If you sell the First Active shares now then I believe you will be liable for CGT on the total proceeds (less your annual CGT allowance) since the shares were acquired at no cost.


----------



## rainyday (25 Nov 2002)

*Re: Share options, BiK and huge losses*

There are three options when exercising share options, all of which have different tax impacts. The examples below assume that the option scheme is not one of the small number of Revenue-approved option schemes which are subject to more favourable treatment. Let's assume that the questioner had 100 vested share options.

1) Exercise & sell - the option is exercised and the shares are immediately sold, resulting in a tax gain. The gain is subject to income tax at your marginal rate, as per any non-PAYE income.

2) Exercise & hold - this is where the option is exercised, and the recipients funds the option price to buy the shares outright. So he has 100 options at $15 to buy shares valued at $80 at that time. He pays over the €15 x 100 ($1500) and gets his 100 shares. In this case, the tax due can be deferred to either 
- 31st October in 'year of assessment' following 'year of assessment' in which shares held are subsequently sold, or
- 31st October in year of assessment following year of assessment which falls 7 years after year of assessment in which options were exercised.

Simple, ain't it.

3) Exercise & sell to cover - this is a 'middle ground' whereby the recipient avoids handing over any cash, but keeps as many shares as he can. In this case, by exercising his options, he makes 100 x ($80 - $15) = $6500. He then uses this to buy shares at the current rate to hold 81 shares. He then gets to defer 81% of his gain as per option 2above, and 19% of his gain is treated as per option 1 above.

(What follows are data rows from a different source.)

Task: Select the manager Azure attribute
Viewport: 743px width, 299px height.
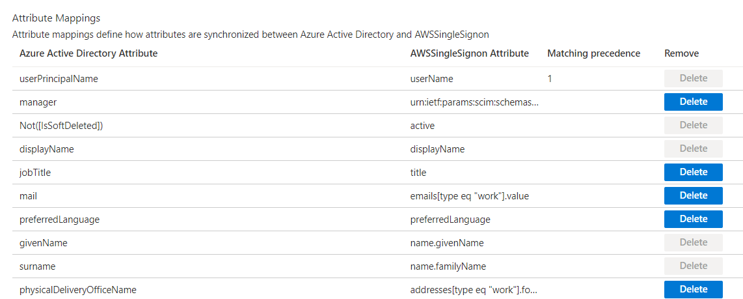Action: 38,102

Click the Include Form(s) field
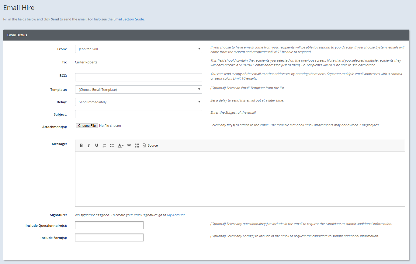pyautogui.click(x=109, y=237)
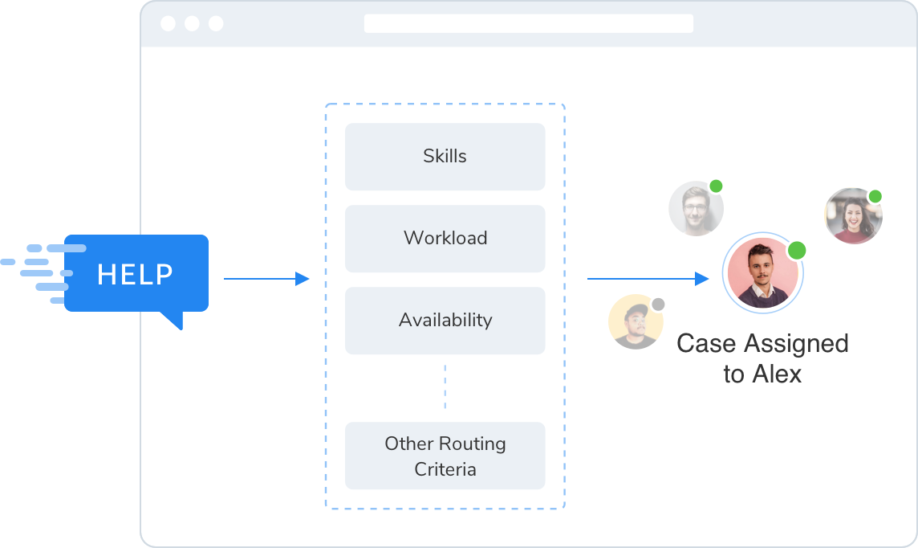
Task: Click the HELP chat bubble icon
Action: [136, 275]
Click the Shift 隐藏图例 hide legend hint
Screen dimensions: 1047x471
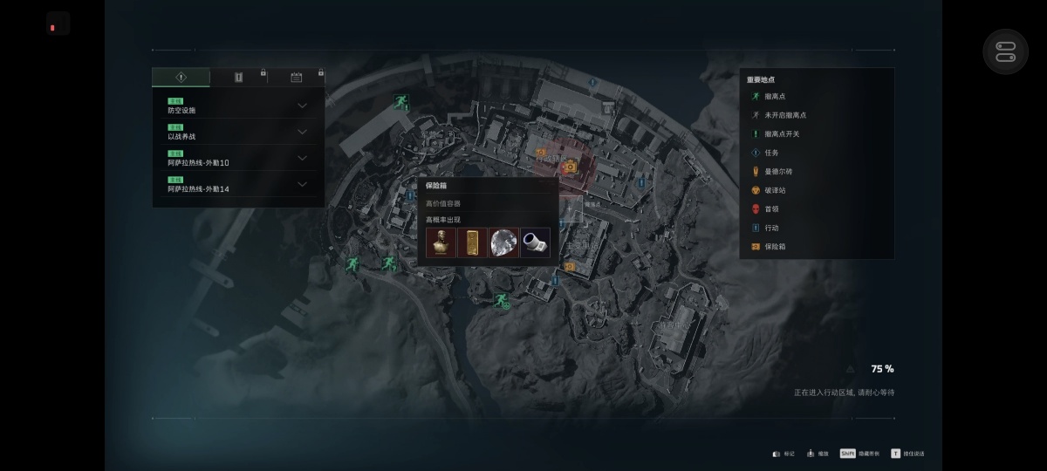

I'm not aware of any particular requirement to 'inform' the revenue that he is taking up the seven year deferral option. The advice from our tax advisors (Big Five firm) is that when exercising & holding, the income does not need to be included a tax return until the year after the shares are sold, or after seven years. Perhaps some strong negotiation with Revenue (who now have a specialised Share Options unit) might result in a positive outcome.

Whilst it may seem harsh to have any tax due in the case where there is an overall loss, it's not strictly accurate for the questioner to say that he never made a bean from his options. In strict terms, he got a substantial gain when he exercised his options, and then he chose to stay in the market by holding his shares. The fact that he then lost money by staying in the market doesn't eliminate the tax due on the initial gain. The only good news is that his capital loss on the shares can be used to write off any other capital gains on other shares or assets, now or in the future.


----------



## Brendan Burgess (27 Nov 2002)

*Re: Share options, BiK and huge losses*

Thanks Lads

This seems to be a case of exercize and hold, so the other choices are irrelevant.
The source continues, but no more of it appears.